2. The holder of claim 1, wherein said top plate and said bottom
plate are transparent and are configured to receive excitation
photons.
3. The holder of claim 1, wherein said holder is configured to be
received in an analyzer instrument and wherein properties of the
received sample can be obtained by optical fluorescence,
absorption, scattering or chemiluminescence measurements, or
electrical voltammetry, amperometery, coulometry or conductance
measurements.
4. The holder of claim 1, wherein said top plate and said bottom
plate are made of glass or plastic.
5. The holder of claim 1, wherein said top plate and said bottom
plate are each flat and have substantially parallel top and bottom
surfaces, and said top plate is substantially parallel to the
bottom plate.
6. The holder of claim 1, wherein said top plate is smaller than
the bottom plate to form a ledge on said bottom plate, the ledge
configured to receive the sample.
7. The holder of claim 6, wherein said top plate entirely overlaps
said bottom plate.
8. The holder of claim 1, wherein each of said top and bottom
plates have an outer perimeter and a substantial amount of the
outer perimeter of said top plate is aligned with a substantial
amount of the outer perimeter of said bottom plate.
9. The holder of claim 8, wherein said top and bottom plates are
rectangular, and two sides of said top plate are substantially
aligned with two sides of said bottom plate.
10. The holder of claim 1, further comprising a fixation element
for holding said top plate at a fixed position with respect to said
bottom plate.
11. The holder of claim 10, wherein the fixed position comprises
the top plate being separate and apart from said bottom plate.
12. The holder of claim 10, wherein said fixation element comprises
an adhesive material adhered to said top and bottom plates.
13. The holder of claim 12, wherein said fixation element further
comprises a spacer for maintaining said top and bottom plates at a
predetermined distance from each other.
14. The holder of claim 1, wherein said top plate and said bottom
plate are substantially the same size and said top plate has a
through-hole configured to receive the sample.

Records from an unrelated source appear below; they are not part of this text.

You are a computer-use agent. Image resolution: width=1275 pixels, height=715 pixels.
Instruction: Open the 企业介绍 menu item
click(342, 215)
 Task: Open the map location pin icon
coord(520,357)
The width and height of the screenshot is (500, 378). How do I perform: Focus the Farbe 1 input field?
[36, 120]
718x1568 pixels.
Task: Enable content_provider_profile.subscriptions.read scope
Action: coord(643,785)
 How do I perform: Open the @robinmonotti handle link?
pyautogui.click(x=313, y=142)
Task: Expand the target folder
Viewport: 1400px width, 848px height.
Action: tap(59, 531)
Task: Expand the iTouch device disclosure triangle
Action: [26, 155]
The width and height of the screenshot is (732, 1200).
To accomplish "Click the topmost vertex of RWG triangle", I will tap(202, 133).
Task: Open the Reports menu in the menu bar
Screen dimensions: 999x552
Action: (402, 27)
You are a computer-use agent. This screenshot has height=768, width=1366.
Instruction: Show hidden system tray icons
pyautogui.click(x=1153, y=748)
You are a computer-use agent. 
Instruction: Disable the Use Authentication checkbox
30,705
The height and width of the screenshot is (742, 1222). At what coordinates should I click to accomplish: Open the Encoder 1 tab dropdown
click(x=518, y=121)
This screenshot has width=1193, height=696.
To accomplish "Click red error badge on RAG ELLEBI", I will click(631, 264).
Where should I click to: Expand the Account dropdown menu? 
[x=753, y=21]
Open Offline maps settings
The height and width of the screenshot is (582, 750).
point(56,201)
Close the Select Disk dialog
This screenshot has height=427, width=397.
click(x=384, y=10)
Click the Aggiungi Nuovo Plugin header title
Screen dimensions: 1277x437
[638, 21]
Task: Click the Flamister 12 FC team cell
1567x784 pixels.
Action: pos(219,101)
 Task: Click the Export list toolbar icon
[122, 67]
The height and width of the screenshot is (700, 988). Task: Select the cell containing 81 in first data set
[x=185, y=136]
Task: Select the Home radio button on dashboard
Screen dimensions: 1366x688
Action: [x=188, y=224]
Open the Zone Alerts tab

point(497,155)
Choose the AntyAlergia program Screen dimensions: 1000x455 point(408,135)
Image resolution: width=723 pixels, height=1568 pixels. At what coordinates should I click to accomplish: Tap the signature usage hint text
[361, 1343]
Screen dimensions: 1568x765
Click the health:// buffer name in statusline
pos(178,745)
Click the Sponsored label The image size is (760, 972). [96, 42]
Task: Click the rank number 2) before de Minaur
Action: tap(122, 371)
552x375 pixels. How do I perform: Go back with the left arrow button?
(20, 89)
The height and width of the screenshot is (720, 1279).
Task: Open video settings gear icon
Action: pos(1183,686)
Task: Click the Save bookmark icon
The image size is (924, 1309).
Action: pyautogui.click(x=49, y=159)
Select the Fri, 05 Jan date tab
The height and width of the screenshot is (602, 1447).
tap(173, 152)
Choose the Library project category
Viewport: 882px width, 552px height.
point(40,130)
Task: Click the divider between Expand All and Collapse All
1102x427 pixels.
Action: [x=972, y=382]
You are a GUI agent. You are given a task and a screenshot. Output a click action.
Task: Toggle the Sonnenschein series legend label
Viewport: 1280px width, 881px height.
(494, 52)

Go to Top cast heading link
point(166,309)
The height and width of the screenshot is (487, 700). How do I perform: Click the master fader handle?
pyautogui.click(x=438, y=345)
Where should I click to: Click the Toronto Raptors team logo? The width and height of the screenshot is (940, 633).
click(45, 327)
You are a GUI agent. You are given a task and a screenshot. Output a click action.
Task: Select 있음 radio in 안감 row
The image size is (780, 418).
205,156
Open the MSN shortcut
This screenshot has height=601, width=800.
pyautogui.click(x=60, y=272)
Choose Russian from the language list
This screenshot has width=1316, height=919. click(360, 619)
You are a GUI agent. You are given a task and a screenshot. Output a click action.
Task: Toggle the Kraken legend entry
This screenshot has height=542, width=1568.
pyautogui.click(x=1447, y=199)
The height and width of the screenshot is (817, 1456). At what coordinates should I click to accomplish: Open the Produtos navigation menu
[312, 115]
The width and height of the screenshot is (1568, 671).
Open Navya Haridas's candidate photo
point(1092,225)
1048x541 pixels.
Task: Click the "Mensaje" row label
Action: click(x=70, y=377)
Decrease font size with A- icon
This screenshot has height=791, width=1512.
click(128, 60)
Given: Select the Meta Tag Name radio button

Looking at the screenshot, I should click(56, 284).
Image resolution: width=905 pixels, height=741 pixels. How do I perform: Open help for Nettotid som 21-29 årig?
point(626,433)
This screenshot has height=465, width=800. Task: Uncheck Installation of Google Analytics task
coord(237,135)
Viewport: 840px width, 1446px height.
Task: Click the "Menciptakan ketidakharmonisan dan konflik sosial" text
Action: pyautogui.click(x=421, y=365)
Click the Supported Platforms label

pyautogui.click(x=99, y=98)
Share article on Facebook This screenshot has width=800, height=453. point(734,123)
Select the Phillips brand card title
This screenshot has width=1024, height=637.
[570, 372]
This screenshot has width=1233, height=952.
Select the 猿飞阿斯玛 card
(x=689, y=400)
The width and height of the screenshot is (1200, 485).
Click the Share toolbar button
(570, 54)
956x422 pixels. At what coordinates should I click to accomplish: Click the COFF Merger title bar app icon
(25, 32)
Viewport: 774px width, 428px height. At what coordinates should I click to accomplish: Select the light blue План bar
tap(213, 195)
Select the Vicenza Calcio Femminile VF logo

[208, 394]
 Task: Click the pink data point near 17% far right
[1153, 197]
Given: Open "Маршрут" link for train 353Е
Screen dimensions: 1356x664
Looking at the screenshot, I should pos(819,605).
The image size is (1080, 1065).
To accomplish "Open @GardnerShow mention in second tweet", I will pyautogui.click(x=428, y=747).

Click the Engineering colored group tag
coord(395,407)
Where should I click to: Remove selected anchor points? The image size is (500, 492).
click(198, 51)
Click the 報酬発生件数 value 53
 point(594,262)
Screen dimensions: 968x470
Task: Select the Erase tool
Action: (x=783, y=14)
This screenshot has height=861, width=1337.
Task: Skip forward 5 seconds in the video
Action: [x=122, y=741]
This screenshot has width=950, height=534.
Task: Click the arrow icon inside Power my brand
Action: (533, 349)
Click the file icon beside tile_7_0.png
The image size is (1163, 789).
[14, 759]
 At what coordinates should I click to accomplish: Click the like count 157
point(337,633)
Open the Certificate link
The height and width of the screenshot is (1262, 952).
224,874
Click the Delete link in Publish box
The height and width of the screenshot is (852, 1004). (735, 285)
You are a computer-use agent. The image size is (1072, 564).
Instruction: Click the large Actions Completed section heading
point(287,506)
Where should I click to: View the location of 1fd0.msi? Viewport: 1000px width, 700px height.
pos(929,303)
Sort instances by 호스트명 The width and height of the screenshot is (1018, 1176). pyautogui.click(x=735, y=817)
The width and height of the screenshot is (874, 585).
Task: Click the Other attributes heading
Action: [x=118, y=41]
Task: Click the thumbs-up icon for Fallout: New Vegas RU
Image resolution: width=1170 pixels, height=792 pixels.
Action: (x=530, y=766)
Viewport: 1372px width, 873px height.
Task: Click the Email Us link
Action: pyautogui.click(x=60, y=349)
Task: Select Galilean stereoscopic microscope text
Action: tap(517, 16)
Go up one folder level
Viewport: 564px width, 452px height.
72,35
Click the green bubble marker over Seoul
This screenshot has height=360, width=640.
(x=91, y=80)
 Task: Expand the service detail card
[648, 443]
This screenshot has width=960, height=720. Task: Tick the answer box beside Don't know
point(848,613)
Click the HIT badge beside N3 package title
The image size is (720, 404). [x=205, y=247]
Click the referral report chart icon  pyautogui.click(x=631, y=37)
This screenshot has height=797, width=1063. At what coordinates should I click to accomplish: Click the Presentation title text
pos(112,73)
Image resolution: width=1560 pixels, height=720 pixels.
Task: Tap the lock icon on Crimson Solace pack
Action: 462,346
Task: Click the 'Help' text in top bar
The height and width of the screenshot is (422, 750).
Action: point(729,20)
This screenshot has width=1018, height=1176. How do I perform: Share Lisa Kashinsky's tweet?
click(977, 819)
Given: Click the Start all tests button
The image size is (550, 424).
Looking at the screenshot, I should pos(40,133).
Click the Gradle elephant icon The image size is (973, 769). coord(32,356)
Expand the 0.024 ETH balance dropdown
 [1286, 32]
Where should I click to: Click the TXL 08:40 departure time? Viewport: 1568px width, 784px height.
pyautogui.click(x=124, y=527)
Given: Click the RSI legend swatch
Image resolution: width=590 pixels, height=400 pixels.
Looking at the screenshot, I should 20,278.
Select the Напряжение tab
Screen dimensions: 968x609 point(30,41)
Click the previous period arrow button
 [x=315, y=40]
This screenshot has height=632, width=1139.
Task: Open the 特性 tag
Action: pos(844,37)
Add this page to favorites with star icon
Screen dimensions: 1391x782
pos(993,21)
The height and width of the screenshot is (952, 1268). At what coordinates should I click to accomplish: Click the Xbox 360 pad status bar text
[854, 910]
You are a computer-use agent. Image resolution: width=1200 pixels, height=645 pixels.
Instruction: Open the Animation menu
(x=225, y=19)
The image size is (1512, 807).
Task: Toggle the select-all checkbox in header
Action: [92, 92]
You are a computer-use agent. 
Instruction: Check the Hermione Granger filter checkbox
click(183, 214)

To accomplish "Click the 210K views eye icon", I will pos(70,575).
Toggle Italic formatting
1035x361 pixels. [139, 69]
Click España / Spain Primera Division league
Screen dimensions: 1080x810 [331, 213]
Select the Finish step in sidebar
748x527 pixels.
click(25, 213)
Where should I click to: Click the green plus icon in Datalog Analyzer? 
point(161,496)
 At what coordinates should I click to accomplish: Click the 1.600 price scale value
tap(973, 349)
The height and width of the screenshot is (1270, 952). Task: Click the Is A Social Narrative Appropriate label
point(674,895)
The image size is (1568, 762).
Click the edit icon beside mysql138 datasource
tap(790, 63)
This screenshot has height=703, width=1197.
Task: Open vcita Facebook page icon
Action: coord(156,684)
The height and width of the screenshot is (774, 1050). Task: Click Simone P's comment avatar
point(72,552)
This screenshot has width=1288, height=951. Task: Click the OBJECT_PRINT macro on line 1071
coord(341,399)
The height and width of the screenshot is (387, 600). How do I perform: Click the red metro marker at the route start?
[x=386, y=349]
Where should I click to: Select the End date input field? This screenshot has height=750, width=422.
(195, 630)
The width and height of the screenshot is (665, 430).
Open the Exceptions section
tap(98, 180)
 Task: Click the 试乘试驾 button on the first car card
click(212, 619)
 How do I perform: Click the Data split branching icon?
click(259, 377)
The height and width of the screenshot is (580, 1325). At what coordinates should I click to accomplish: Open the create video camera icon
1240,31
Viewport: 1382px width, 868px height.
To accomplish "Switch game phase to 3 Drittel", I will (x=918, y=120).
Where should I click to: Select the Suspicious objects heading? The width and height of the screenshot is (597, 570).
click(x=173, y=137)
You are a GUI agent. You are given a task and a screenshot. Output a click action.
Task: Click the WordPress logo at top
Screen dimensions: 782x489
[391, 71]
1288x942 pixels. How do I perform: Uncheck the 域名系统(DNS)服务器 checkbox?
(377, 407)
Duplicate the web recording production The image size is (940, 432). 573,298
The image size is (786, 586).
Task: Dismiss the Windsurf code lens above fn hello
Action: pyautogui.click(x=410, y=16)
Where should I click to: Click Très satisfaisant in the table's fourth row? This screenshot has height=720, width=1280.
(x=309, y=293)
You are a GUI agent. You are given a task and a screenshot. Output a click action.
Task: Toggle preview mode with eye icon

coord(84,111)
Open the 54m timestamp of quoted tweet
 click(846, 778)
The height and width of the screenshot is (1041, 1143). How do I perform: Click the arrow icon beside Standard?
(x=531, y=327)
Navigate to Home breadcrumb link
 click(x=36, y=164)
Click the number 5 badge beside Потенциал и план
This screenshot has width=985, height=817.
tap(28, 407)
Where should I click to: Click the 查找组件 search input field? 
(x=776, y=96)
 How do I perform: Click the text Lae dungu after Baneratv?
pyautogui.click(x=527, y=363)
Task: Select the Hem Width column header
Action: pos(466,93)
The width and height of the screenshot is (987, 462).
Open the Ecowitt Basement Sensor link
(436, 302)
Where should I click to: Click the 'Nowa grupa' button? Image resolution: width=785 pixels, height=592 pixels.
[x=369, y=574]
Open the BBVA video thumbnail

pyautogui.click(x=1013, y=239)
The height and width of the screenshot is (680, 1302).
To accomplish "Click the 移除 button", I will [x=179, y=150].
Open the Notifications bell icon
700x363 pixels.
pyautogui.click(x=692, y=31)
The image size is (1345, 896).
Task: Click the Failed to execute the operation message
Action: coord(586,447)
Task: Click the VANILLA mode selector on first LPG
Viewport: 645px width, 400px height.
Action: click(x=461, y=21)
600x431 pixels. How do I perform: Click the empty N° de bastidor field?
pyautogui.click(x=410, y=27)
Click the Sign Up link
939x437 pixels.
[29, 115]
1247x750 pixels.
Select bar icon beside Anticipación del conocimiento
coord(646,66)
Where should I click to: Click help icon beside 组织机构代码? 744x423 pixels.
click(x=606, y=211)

15. The holder of claim 1, wherein said bottom plate has a first
well configured to receive a first chemical and a second well
configured to receive a second chemical.
16. The holder of claim 15, further comprising a first channel in
said bottom channel, said first channel extending between said
first well and said second well.
17. The holder of claim 16, wherein said bottom plate further has a
third well configured to receive the received sample, and a second
channel extending from said third well to said first well to
transfer the received sample to said third well.
18. The holder of claim 17, further comprising a barrier located in
said first channel to prevent movement of the first and second
chemicals between said first and second wells.
19. The holder of claim 18, wherein one of said top and bottom
plates has a flexible portion, whereby depression of the flexible
portion forces the sample and the first chemical in said first well
into said first channel to overcome said barrier and enter said
second well.
20. The holder of claim 19, further comprising an air vent in
communication with said second well, said air vent configured to
permit air to vent outside said holder.
21. The holder of claim 19, wherein said first chemical comprises a
diluent and said second chemical comprises a reagent.
22. The holder of claim 1, wherein said retention element comprises
a substantially planar mesh material and has fibers defining an
area in which the second chemical resides, wherein said fibers are
configured to be uniformly covered with the second chemical.
23. The holder of claim 1, wherein said retention element comprises
a mesh material having a coating to promote the desired reactions
between reagents near the mesh and the sample.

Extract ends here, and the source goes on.